Étienne Ledoux, étudiant à la maîtrise en gérontologie et assistant de recherche de la professeure Dominique Lorrain, avec un participant témoin.
Étienne Ledoux, étudiant à la maîtrise en gérontologie et assistant de recherche de la professeure Dominique Lorrain, avec un participant témoin.
Photo : Michel Caron - UdeS

Secret de polichinelle : pour bien performer sur le plan cognitif, il faut bien dormir. Mais poussons un peu plus loin… Quels sont les liens entre vieillissement, sommeil plus léger et troubles cognitifs? La professeure Dominique Lorrain, docteure en psychologie et neuropsychologue au Département de psychologie de la FLSH, étudie le sommeil depuis près de 35 ans et s’intéresse de près à cette question.

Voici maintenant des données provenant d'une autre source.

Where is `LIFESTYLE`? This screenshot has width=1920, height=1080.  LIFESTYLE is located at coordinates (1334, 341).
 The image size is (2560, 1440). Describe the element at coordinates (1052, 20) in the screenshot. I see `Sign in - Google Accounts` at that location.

La professeure Lorrain mène ses recherches sur le sommeil et les troubles cognitifs au sein de l’Université de Sherbrooke depuis 1993. « J’ai été attirée à l’UdeS notamment par le Centre de recherche sur le vieillissement de l’Institut universitaire de gériatrie de Sherbrooke qui venait tout juste d’être fondé. J’y ai créé le Laboratoire de vigilance, qui étudie les liens entre sommeil et cognition, tels que l’attention et la mémoire, et ce, plus particulièrement chez les personnes âgées. »

Ainsi, grâce à des électrodes placées sur la tête, la professeure Lorrain analyse l’activité cérébrale de différentes personnes pendant le sommeil. Elle cherche ensuite à comprendre si les perturbations du sommeil peuvent avoir un lien avec certains troubles cognitifs, tels que la maladie d’Alzheimer.

Liens entre âge et sommeil 

La professeure Dominique Lorrain, docteure en psychologie et neuropsychologue au Département de psychologie de la FLSH, est également membre du Centre de recherche sur le vieillissement.
La professeure Dominique Lorrain, docteure en psychologie et neuropsychologue au Département de psychologie de la FLSH, est également membre du Centre de recherche sur le vieillissement.

Photo : Michel Caron - UdeS

« Le sommeil se modifie avec l’âge, explique la professeure Lorrain. Dès l’âge de 35 ans, le sommeil lent profond, caractérisé par des ondes cérébrales lentes apparaissant majoritairement dans la première moitié de la nuit, commence à diminuer. Or, c’est le type de sommeil qui est non seulement réparateur, mais qui est aussi très impliqué dans la mémoire. Comme ce type de sommeil est moins présent chez les personnes âgées et qu’elles ont un sommeil fragmenté par plusieurs périodes d’éveil, cela peut affecter leur performance sur le plan cognitif. »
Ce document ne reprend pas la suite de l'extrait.